L'ex braccio destro del boss Vincenzo Milazzo, poi diventato collaboratore di giustizia (e in seguito uscito dal programma di protezione) è stato trovato senza vita all’interno di una villetta di contrada Bosco alla Falconeria, in una strada tra Alcamo e Partinico, in provincia di Palermo. In casa non ci sono segni d’effrazione né tracce di violenza sul corpo. In corso l'esame del medico legale
Lo hanno trovato morto all’interno di una villetta, non lontano da Alcamo, il suo comune d’origine. S’indaga sulla morte di Armando Palmeri, ex braccio destro del boss Vincenzo Milazzo, poi diventato collaboratore di giustizia. L’uomo era senza vita all’interno di una villetta di contrada Bosco alla Falconeria, in una strada tra Alcamo e Partinico, in provincia di Palermo. A trovarlo gli uomini del 118, allertati da una telefonata. In casa non ci sono segni d’effrazione né tracce di violenza sul corpo. In corso l’esame del medico legale, con l’intervento dei carabinieri del Ris. Le indagini sono condotte dai militari del nucleo investigativo di Palermo, coordinati dalla procura del capoluogo siciliano.

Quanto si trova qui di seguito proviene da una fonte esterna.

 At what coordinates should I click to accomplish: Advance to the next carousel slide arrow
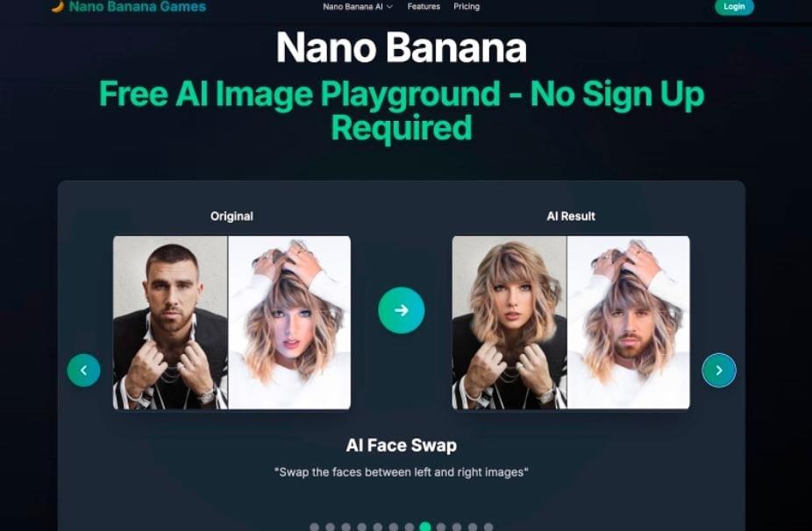pyautogui.click(x=719, y=370)
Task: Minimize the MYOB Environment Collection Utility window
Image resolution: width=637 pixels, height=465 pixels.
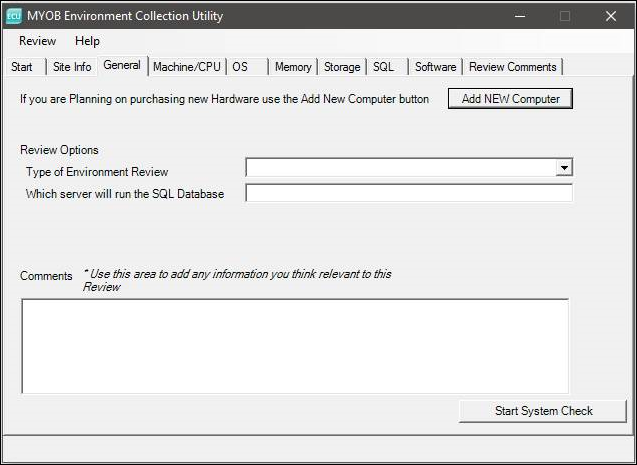Action: pos(518,16)
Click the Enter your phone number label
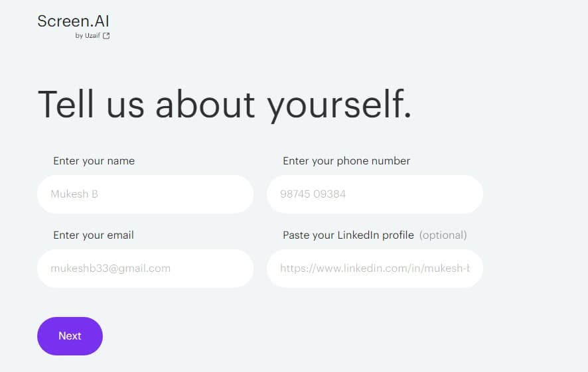This screenshot has width=588, height=372. 346,161
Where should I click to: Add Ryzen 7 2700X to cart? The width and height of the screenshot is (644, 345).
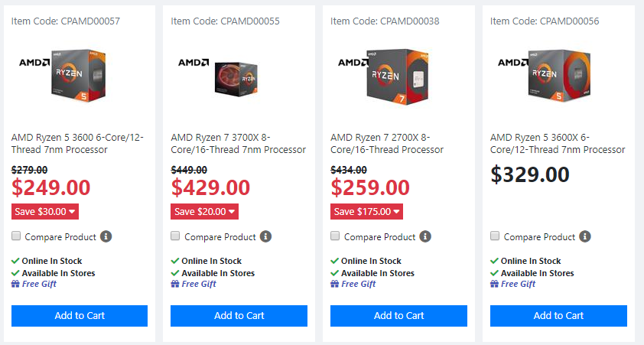coord(398,315)
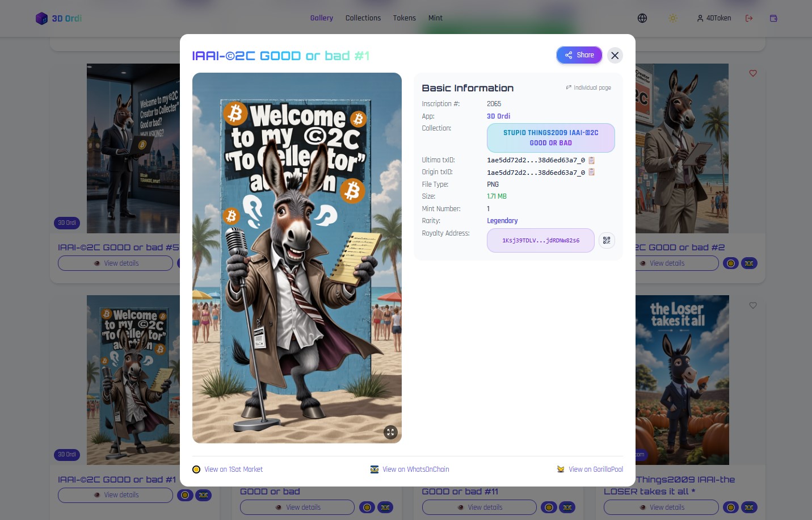Open the Collections menu item
This screenshot has width=812, height=520.
pyautogui.click(x=363, y=18)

Storico braccio destro del boss Milazzo, 62 anni, Palmeri era poi diventato un pentito. Alcuni anni fa era uscito dal programma di protezione, ma aveva continuato a essere ascoltato in vari processi di mafia. Tra le altre cose, aveva raccontato che nella primavera del ’92, ad Alcamo, si tennero tre incontri tra uomini dei Servizi segreti e il suo capomafia. Oggetto dell’incontro: le stragi da consumare in Italia nel 1993. “Volevano mettere in atto una strategia di destabilizzazione dello Stato con bombe e attentati”, ha detto davanti alla corte d’Assise di Reggio Calabria il 14 giugno del 2018. Imputati al processo ‘Ndrangheta stragista, condannati all’ergastolo in primo grado, erano il boss di Brancaccio Giuseppe Graviano e Rocco Santo Filippone, ritenuto al vertice della ‘Ndrangheta reggina: entrambi sono accusati degli attentati a due carabinieri. Due omicidi inseriti nel contesto stragista.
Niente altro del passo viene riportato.